THE ASSOCIATION OF BRITISH DRIVERS
IN SCOTLAND
I wonder if I am the best person to represent the ABD, living in one of the bigger counties of this country which hasn't one set of installed traffic lights, one traffic warden (very helpful chap) in a village fifty miles south, and two hundred miles away from the nearest GATSO. But that's not all that driving is about.
There are still places where you can enjoy driving, as I do. Having started with a 1939 Morris 8 which had a blown cylinder head gasket and missing its sunshine roof, I wondered if I should part with the £5 being asked for it. I took the plunge and my motoring career began. I was in the Royal Air Force as a trainee navigator, so there was plenty of willing advice to be had in the Motor Club - me not knowing which end of a screwdriver you held - and, being a number of years ago, crashed aircraft were parked anywhere out of the way, so there was a plentiful source of easily manipulated sheet aluminium to fill the hole in the roof. That magnificent machine took me from the south coast of England to north Scotland and thousands of miles in between till it sadly demised under a fallen tree.

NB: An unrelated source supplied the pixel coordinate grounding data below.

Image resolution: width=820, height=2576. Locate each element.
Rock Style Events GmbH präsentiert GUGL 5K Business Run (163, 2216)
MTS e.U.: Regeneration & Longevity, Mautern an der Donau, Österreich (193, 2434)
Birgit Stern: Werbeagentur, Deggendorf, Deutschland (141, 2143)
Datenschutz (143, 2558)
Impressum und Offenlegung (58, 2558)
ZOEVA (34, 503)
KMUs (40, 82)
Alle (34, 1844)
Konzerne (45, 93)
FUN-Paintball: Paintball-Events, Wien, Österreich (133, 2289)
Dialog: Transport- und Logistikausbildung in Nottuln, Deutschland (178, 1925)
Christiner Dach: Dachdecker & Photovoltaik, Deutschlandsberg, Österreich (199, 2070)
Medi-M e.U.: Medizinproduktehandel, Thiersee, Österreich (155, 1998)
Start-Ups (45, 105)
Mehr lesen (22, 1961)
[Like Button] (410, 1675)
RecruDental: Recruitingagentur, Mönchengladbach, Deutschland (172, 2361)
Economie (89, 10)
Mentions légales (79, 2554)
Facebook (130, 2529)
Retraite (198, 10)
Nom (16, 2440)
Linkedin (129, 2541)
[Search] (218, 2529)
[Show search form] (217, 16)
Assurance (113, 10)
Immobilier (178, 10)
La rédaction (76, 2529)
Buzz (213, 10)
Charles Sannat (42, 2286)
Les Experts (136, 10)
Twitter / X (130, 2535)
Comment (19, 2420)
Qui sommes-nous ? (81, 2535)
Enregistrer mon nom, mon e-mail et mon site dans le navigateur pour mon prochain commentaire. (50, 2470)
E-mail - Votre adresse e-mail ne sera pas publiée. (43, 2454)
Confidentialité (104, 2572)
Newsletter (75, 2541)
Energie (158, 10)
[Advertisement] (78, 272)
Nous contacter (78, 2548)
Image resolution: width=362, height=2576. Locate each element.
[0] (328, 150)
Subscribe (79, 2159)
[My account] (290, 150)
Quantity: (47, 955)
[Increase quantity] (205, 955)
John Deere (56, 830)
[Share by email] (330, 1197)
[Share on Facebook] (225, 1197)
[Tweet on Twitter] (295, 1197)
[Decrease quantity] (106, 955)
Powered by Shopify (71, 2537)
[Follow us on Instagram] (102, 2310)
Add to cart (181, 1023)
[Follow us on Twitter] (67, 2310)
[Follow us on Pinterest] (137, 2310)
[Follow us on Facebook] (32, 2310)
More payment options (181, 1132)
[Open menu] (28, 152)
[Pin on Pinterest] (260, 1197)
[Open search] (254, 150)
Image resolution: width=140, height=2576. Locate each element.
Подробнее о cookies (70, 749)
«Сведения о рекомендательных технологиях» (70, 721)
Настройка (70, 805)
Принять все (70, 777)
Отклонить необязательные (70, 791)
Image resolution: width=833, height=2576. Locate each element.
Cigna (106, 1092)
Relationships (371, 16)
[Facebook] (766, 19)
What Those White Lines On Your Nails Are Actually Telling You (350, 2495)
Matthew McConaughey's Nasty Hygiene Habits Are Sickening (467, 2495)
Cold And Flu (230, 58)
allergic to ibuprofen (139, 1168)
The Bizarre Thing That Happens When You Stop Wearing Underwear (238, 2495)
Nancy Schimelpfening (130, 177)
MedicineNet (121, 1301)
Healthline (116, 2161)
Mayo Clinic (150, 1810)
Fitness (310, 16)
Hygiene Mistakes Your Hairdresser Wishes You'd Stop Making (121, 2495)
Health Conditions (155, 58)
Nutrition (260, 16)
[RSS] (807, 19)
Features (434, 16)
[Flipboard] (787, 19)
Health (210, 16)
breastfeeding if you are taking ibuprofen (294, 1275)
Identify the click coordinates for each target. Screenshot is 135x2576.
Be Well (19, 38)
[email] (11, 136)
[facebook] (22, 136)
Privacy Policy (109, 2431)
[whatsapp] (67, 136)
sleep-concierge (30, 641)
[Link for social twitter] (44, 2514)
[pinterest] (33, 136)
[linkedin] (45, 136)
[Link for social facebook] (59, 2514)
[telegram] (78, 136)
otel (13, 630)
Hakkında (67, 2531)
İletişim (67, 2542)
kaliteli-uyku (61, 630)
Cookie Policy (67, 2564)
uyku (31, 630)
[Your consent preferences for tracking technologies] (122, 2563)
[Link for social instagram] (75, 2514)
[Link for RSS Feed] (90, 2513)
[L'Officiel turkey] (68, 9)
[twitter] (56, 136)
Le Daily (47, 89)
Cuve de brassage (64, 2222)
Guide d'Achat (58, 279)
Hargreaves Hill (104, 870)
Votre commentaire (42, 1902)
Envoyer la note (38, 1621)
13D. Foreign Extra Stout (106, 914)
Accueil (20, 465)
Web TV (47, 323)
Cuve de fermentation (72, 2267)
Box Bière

Great fun driving continued in the Far East, Jaguars for next to nothing, no oppressive legislation, MkV11 saloon doing 100mph along the beach at Kota Tinggi, XK120, 130, XK-tourer, and local engineers who could produce high quality miracles from next to nothing.
Then back to reality - marriage, kids, poverty - spent the next twenty five years developing and running a hotel from which I have recently retired. So one thinks, working about 18 hours / seven days and never having had time to do anything in the way of social contribution, is it time to be sociable?
So I ended up on the community council and on so many committees which I feel it would be a service to humanity if they were demolished - now someone asks me to be local rep for the ABD! Who's a glutton for punishment then?
I have to say that here where the law is not intrusive, there is still the possibility of driving for pleasure. I would hate to be back in the 70's when I commuted 55 miles from Wantage to London daily.
Personal obsessions: Government databases. Makes the Iron Curtain polizei look like rank amateurs (and I went into depressing East Berlin regularly in the days of the 'wall'). Our only saviour is their inability to make them work. The frightening thing however, is that, (if any of you have worked on databases), all you need is a common field (for our government your N.I. number) to link them all together, and there you have it, everything you do in your life is accessible.